Agathe Auproux, journaliste et ancienne chroniqueuse de l’émission TPMP, se retrouve bloquée à Dubaï, où elle était en vacances avec son mari, Maxence Picardet, et leur fils, Thao. Cette situation résulte de l’escalade des tensions au Moyen-Orient, notamment suite à des frappes de l’Iran sur plusieurs pays du Golfe, dont les Émirats arabes unis. Actuellement hospitalisée dans son hôtel, elle témoigne de son expérience à travers les réseaux sociaux.
EN BREF
- Agathe Auproux est bloquée à Dubaï en raison des tensions au Moyen-Orient.
- Elle critique la médiatisation excessive des influenceurs en période de crise.
- Elle refuse d’alimenter des polémiques futiles et se concentre sur la réalité des civils.
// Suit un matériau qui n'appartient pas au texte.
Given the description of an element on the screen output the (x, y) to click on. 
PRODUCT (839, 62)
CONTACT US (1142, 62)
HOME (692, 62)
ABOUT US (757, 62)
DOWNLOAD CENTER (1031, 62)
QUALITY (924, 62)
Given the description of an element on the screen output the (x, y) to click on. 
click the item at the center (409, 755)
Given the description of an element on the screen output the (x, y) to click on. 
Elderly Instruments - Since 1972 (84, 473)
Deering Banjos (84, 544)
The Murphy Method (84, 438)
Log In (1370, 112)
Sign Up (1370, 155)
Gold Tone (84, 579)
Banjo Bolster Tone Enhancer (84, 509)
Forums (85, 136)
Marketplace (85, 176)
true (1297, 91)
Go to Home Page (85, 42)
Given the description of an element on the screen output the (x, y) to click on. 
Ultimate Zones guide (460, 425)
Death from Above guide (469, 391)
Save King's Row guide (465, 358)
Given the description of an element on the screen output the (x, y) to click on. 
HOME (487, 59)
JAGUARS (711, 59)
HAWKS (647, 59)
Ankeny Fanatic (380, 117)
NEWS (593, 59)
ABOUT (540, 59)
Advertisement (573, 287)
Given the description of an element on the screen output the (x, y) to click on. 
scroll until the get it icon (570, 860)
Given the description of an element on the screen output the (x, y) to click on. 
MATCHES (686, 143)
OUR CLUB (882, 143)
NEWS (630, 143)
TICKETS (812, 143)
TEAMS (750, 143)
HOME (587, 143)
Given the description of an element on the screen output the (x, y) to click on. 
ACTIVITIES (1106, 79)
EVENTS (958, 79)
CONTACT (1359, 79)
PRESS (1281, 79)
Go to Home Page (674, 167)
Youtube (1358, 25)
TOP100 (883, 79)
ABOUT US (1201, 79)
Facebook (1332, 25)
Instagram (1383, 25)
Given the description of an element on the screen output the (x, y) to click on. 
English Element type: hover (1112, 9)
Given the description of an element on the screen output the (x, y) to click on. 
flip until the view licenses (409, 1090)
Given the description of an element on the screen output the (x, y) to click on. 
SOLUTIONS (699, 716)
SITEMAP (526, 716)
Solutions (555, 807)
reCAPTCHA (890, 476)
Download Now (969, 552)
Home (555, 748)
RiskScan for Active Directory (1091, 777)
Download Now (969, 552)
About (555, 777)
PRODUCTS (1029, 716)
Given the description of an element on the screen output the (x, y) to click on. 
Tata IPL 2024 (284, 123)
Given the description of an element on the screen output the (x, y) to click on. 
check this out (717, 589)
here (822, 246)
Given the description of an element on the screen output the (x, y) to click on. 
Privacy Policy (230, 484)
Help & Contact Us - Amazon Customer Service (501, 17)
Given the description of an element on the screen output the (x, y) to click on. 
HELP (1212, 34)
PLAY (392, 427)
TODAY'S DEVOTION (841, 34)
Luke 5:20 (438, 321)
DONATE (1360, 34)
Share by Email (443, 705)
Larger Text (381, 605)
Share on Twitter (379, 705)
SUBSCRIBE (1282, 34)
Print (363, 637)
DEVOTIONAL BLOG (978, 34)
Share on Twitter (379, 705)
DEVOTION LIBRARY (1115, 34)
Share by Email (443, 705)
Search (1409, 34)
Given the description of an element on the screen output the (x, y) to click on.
Dans une série de mises à jour sur son compte Instagram, Auproux a partagé son ressenti face à la situation. Le 4 octobre, elle a signalé que des bruits de détonation résonnaient encore dans les environs, mais a noté un retour progressif à la normalité avec la réouverture des terrasses de l’hôtel et le redémarrage du trafic aérien. Malgré ces signes d’amélioration, elle a exprimé son lassitude face à la tournure que prennent les événements sur les réseaux sociaux et dans les médias.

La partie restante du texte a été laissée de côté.